_ENTRIES PROVIDED_:
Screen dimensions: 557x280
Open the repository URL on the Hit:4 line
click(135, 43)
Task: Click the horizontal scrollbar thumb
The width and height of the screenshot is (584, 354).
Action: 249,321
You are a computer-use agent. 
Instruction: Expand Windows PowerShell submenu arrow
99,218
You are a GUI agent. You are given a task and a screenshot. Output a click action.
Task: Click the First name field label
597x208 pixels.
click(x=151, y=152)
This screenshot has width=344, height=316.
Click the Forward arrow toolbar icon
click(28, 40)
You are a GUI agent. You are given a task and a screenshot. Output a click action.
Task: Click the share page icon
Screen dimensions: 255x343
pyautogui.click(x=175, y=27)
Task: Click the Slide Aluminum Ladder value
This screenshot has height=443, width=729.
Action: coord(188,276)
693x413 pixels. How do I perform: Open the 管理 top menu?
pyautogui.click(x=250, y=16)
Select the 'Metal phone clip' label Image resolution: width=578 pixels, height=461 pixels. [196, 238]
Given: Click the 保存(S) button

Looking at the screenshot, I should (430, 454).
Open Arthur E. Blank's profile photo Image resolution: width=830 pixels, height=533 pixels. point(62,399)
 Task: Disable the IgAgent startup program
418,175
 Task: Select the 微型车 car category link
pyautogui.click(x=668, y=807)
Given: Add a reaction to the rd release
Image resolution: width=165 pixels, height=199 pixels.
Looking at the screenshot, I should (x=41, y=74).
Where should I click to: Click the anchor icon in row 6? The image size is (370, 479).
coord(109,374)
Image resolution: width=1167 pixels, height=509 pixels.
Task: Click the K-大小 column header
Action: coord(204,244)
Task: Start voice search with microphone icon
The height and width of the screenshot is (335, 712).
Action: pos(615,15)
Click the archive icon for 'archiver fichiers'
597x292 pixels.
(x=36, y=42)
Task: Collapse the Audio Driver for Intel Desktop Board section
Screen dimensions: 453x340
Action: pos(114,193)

_TASK ITEM_:
Please return the whole listing, line for line, exactly.

_TASK RESPONSE_:
Screen dimensions: 557x280
Open the repository URL on the Hit:4 line
click(135, 43)
Task: Click the horizontal scrollbar thumb
The width and height of the screenshot is (584, 354).
Action: 249,321
You are a computer-use agent. 
Instruction: Expand Windows PowerShell submenu arrow
99,218
You are a GUI agent. You are given a task and a screenshot. Output a click action.
Task: Click the First name field label
597x208 pixels.
click(x=151, y=152)
This screenshot has width=344, height=316.
Click the Forward arrow toolbar icon
click(28, 40)
You are a GUI agent. You are given a task and a screenshot. Output a click action.
Task: Click the share page icon
Screen dimensions: 255x343
pyautogui.click(x=175, y=27)
Task: Click the Slide Aluminum Ladder value
This screenshot has height=443, width=729.
Action: coord(188,276)
693x413 pixels. How do I perform: Open the 管理 top menu?
pyautogui.click(x=250, y=16)
Select the 'Metal phone clip' label Image resolution: width=578 pixels, height=461 pixels. [196, 238]
Given: Click the 保存(S) button

Looking at the screenshot, I should (430, 454).
Open Arthur E. Blank's profile photo Image resolution: width=830 pixels, height=533 pixels. point(62,399)
 Task: Disable the IgAgent startup program
418,175
 Task: Select the 微型车 car category link
pyautogui.click(x=668, y=807)
Given: Add a reaction to the rd release
Image resolution: width=165 pixels, height=199 pixels.
Looking at the screenshot, I should (x=41, y=74).
Where should I click to: Click the anchor icon in row 6? The image size is (370, 479).
coord(109,374)
Image resolution: width=1167 pixels, height=509 pixels.
Task: Click the K-大小 column header
Action: coord(204,244)
Task: Start voice search with microphone icon
The height and width of the screenshot is (335, 712).
Action: pos(615,15)
Click the archive icon for 'archiver fichiers'
597x292 pixels.
(x=36, y=42)
Task: Collapse the Audio Driver for Intel Desktop Board section
Screen dimensions: 453x340
Action: pos(114,193)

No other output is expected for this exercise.